--- GOAL ---
Count the lines in the records below that contain the string "Open" with matching capitalization, and reply with only that number.

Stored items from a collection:
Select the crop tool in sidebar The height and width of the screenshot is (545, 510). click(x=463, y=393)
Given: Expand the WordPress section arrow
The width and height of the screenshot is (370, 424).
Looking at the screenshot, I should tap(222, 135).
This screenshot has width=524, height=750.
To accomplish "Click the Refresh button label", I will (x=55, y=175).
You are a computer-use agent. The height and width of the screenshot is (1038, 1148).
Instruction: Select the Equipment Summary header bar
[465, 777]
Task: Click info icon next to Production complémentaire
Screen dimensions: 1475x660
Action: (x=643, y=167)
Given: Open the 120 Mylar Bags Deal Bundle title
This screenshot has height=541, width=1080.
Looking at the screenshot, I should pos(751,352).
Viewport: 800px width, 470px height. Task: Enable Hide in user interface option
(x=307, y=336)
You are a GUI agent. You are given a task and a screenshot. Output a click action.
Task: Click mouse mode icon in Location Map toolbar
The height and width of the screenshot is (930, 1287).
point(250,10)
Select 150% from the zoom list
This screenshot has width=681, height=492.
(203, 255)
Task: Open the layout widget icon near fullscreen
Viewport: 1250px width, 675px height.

--- TASK ANSWER ---
2